***** DATA EXTRACTS *****

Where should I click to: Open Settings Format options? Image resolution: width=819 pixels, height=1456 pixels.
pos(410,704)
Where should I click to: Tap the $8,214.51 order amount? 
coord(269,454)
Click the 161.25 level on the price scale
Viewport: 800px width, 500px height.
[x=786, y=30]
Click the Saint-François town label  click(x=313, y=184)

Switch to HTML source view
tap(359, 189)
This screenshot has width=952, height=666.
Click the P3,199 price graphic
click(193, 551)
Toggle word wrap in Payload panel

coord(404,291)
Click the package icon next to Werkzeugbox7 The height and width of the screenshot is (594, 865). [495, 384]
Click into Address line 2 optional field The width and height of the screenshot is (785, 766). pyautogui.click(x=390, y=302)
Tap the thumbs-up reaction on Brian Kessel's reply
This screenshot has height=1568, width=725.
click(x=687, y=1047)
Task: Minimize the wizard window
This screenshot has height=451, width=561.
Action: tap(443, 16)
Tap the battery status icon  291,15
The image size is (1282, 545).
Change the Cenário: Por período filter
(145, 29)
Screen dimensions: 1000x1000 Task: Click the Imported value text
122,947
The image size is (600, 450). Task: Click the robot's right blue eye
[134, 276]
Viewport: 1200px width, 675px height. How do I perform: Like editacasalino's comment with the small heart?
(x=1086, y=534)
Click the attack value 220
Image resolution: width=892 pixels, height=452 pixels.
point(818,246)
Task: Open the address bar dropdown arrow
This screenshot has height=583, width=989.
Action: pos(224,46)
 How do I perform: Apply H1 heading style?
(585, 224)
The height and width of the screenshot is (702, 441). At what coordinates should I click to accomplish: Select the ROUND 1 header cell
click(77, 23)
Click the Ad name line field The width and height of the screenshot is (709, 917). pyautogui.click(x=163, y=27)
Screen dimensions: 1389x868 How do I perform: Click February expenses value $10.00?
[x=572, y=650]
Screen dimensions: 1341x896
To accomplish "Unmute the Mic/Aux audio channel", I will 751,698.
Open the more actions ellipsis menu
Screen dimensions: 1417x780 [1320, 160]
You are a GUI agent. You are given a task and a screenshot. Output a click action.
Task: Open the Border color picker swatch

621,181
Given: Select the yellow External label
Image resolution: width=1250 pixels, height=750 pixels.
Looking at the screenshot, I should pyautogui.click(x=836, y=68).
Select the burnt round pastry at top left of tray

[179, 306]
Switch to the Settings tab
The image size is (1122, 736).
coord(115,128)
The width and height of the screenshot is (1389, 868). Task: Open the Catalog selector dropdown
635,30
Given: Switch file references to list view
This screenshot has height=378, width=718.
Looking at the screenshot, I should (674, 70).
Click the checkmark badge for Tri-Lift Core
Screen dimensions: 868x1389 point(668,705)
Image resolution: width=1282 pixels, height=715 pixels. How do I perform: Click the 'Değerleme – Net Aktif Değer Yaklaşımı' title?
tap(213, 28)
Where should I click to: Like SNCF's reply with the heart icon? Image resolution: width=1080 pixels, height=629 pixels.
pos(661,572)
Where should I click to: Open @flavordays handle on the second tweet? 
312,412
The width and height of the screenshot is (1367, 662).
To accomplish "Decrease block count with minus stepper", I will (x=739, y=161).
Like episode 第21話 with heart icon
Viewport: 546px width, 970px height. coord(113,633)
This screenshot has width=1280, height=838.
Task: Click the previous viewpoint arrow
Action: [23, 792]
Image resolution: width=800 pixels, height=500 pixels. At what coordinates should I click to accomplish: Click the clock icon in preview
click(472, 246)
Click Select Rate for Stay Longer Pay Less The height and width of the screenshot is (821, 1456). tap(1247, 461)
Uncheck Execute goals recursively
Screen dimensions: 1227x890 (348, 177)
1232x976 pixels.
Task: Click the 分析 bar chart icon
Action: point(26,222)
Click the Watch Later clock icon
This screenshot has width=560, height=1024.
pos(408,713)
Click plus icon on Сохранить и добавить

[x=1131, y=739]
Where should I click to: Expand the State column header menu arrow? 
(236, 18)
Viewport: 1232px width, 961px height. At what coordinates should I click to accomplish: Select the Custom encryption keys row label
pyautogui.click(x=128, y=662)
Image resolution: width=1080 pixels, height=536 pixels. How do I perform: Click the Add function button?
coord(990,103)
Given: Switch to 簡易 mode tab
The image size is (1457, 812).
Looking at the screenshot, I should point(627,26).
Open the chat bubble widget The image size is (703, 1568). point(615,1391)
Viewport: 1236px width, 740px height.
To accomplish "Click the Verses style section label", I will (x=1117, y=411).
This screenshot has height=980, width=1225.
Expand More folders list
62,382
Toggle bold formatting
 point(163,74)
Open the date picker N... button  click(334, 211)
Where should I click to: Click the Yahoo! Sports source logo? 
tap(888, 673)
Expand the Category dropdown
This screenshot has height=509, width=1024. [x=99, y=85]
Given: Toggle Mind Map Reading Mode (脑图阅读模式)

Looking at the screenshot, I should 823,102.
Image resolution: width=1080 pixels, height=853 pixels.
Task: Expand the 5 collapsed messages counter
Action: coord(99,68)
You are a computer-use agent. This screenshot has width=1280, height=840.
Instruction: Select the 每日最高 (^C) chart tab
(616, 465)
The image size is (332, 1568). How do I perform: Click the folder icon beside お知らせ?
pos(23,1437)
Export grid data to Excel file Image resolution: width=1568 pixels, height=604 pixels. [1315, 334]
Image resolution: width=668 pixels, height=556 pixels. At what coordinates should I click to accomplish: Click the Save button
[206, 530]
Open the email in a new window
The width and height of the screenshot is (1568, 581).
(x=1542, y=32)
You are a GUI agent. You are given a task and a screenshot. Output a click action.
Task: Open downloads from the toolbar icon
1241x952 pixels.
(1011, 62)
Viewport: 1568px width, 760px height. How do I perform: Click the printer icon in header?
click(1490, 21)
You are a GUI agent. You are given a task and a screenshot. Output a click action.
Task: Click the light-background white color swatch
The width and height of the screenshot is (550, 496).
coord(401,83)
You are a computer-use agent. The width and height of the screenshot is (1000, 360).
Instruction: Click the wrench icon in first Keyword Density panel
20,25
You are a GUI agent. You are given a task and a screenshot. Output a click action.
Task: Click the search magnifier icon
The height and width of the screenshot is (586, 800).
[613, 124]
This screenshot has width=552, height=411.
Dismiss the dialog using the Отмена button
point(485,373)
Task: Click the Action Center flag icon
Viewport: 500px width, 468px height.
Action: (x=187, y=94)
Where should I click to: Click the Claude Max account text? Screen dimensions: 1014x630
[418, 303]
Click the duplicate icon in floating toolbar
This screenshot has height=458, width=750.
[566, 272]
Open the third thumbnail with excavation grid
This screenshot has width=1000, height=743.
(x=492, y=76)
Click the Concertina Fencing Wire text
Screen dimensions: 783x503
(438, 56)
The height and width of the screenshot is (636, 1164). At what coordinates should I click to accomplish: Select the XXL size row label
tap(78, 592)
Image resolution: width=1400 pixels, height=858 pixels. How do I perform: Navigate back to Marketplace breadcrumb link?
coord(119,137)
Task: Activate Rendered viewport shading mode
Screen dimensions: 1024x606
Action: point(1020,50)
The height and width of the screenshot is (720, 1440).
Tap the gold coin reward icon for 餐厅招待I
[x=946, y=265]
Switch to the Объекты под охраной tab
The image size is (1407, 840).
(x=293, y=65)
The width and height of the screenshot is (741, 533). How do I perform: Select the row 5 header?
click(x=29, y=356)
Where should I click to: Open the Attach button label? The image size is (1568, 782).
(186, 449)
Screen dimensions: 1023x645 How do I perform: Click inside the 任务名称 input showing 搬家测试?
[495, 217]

*****

> _WHAT YOU ARE ASKED TO DO_:
Within the listing above, locate the line containing "Task: Click the search magnifier icon" and the line containing "The height and width of the screenshot is (720, 1440).". Reproduce those two lines and all lines between them exactly, with nothing added.

> _SOLUTION TO THE EXERCISE_:
Task: Click the search magnifier icon
The height and width of the screenshot is (586, 800).
[613, 124]
This screenshot has width=552, height=411.
Dismiss the dialog using the Отмена button
point(485,373)
Task: Click the Action Center flag icon
Viewport: 500px width, 468px height.
Action: (x=187, y=94)
Where should I click to: Click the Claude Max account text? Screen dimensions: 1014x630
[418, 303]
Click the duplicate icon in floating toolbar
This screenshot has height=458, width=750.
[566, 272]
Open the third thumbnail with excavation grid
This screenshot has width=1000, height=743.
(x=492, y=76)
Click the Concertina Fencing Wire text
Screen dimensions: 783x503
(438, 56)
The height and width of the screenshot is (636, 1164). At what coordinates should I click to accomplish: Select the XXL size row label
tap(78, 592)
Image resolution: width=1400 pixels, height=858 pixels. How do I perform: Navigate back to Marketplace breadcrumb link?
coord(119,137)
Task: Activate Rendered viewport shading mode
Screen dimensions: 1024x606
Action: point(1020,50)
The height and width of the screenshot is (720, 1440).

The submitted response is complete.